The smoke shelf (top of the throat) is necessary to prevent back drafts. The height of the smoke shelf should be 8 inches above the top of the fireplace opening (fig. 2). The smoke shelf is concave to retain any slight amount of rain that may enter.

Steel angle iron is used to support the brick or masonry over the fireplace opening. The bottom of the inner hearth, the sides, and the back are built of a heat-resistant material such as firebrick. The outer hearth should extend at least 16 inches out from the face of the fireplace and be supported by a reinforced concrete slab (fig. 2). This outer hearth is a precaution against flying sparks and is made of noncombustible materials such as glazed tile. Other fireplace details of clearance, framing of the wall, and cleanout opening and ash dump are also shown. Hangers and brackets for fireplace screens are often built into the face of the fireplace.

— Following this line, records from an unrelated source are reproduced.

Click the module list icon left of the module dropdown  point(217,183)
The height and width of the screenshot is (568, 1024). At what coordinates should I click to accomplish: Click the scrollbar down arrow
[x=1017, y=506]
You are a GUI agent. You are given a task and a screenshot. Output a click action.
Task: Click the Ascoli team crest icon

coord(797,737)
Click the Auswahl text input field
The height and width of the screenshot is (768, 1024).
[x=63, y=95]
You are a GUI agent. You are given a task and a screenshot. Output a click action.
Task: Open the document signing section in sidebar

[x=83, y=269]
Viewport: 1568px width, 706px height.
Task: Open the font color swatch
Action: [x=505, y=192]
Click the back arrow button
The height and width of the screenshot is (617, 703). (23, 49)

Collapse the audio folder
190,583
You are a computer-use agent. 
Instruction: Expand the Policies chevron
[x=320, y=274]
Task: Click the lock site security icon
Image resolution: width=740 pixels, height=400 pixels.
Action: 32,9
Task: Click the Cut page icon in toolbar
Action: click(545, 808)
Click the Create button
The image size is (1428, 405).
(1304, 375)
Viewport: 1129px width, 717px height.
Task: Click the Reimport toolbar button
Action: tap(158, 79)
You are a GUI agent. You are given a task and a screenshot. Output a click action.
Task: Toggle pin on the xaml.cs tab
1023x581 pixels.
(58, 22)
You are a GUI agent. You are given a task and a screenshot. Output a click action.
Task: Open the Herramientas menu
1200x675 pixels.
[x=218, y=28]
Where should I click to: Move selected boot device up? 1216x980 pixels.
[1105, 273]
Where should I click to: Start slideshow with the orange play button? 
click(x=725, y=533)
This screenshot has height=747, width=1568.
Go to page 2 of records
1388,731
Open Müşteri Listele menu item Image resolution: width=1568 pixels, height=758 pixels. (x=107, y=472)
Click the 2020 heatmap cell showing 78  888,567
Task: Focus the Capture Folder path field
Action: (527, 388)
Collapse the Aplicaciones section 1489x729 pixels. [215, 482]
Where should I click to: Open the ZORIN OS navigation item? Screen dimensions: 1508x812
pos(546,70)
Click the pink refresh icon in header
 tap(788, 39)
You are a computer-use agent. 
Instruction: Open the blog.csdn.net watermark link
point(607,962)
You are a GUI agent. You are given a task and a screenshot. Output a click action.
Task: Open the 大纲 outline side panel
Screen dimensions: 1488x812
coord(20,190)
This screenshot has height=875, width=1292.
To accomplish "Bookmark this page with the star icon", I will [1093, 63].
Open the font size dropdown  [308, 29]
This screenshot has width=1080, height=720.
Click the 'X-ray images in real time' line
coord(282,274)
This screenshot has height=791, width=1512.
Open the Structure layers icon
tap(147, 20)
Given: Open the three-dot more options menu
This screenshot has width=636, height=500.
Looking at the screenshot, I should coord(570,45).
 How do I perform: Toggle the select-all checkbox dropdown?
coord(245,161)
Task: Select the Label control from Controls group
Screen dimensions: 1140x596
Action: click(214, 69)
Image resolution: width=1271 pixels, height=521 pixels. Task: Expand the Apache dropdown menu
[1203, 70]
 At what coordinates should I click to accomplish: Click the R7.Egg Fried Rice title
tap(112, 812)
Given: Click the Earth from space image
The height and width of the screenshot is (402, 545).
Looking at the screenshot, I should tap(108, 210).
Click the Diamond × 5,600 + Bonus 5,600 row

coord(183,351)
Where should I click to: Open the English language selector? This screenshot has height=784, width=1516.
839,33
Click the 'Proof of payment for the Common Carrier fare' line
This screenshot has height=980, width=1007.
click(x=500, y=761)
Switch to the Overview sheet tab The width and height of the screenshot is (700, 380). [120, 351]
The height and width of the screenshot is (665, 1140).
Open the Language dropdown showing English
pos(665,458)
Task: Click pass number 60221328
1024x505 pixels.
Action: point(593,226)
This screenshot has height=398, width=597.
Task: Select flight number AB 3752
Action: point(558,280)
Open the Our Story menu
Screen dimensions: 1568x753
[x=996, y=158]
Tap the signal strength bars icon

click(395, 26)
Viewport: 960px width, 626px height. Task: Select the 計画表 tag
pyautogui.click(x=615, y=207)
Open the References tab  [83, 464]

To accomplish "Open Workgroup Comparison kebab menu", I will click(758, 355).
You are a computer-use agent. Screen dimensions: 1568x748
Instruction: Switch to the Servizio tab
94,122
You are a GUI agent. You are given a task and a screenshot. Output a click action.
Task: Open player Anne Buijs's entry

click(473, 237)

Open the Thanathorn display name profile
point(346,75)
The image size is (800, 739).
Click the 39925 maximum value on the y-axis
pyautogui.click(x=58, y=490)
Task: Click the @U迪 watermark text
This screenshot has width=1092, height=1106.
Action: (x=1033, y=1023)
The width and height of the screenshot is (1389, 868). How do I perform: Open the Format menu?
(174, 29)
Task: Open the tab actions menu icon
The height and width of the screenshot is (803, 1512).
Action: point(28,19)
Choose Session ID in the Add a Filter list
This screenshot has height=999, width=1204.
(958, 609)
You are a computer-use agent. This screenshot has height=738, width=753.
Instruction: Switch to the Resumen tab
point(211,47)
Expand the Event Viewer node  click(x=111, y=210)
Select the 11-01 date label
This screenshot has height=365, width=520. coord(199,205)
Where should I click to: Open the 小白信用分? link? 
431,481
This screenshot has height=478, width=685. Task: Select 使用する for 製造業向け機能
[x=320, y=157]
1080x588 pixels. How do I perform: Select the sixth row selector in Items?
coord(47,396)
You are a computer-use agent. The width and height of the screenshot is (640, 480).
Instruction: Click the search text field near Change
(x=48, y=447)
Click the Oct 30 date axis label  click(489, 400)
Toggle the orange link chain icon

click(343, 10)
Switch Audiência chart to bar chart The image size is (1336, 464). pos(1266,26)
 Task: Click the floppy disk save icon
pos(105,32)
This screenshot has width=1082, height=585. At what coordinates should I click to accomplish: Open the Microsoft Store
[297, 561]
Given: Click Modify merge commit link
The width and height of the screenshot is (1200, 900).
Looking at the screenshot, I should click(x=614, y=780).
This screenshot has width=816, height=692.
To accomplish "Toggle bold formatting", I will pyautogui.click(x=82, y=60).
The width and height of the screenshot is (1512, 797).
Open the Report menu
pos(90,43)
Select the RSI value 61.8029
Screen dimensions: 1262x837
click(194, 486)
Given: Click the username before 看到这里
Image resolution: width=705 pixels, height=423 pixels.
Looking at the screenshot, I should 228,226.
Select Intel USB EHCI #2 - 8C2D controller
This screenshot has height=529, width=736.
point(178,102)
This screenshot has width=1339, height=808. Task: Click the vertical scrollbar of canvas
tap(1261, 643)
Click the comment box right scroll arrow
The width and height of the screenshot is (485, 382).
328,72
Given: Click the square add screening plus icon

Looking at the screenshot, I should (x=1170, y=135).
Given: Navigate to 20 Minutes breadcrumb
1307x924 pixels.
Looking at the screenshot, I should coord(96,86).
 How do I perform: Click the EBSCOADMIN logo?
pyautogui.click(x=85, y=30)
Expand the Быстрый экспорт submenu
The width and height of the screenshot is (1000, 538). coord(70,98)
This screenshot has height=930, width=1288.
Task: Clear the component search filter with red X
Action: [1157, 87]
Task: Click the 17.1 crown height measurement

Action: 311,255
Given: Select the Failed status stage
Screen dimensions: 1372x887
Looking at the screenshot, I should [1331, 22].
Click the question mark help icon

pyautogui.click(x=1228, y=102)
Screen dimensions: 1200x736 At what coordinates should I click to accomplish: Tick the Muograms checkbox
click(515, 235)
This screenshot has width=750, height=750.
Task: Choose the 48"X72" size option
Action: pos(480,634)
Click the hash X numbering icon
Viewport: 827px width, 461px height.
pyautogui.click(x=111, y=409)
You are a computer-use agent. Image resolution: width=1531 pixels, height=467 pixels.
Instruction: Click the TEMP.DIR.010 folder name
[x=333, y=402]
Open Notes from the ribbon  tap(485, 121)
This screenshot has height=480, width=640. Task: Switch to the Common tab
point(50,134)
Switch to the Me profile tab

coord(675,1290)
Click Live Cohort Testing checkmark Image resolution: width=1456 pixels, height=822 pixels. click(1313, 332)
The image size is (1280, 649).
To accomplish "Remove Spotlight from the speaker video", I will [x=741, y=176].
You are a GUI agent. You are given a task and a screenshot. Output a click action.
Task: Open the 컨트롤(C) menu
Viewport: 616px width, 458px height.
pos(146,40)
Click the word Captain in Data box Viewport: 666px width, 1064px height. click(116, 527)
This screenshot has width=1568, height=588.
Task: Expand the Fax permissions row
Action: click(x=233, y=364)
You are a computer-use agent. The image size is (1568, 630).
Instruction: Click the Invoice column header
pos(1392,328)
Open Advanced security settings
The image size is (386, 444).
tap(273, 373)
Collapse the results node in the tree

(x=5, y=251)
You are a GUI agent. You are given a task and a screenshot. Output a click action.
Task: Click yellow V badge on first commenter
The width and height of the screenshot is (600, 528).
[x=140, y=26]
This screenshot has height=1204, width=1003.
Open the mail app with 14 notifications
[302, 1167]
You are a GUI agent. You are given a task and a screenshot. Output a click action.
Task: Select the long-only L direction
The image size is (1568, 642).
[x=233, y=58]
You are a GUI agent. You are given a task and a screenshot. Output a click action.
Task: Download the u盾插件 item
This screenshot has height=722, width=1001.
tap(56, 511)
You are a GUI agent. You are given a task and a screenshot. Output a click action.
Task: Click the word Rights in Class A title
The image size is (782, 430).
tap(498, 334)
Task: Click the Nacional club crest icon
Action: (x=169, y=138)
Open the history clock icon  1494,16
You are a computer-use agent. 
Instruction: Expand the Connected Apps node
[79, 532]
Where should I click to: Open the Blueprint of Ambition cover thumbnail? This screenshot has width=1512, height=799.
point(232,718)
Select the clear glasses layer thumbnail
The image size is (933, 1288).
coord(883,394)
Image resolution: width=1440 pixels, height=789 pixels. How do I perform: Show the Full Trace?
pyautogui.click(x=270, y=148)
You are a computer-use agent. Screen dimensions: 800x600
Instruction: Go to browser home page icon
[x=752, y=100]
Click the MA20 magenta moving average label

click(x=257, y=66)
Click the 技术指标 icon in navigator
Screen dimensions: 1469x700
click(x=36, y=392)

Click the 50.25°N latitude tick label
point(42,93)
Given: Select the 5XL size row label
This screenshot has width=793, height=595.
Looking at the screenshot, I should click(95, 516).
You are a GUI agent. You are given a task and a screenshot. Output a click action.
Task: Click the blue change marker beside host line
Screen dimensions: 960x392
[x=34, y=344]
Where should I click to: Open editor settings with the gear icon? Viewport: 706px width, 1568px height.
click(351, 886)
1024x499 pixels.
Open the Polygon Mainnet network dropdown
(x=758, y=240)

Figure 3: Dual Opening fireplace: A, Adjacent opening, B, through fireplace

Fireplaces with two or more openings (fig. 3) require much larger flues than the conventional fireplace. For example, a fireplace with two open adjacent faces (fig. 3A) would require a 12- by 16-inch flue for a 34- by 20- by 30-inch (width, depth, and height, respectively) opening. Local building regulations usually cover the proper sizes for these types of fireplaces.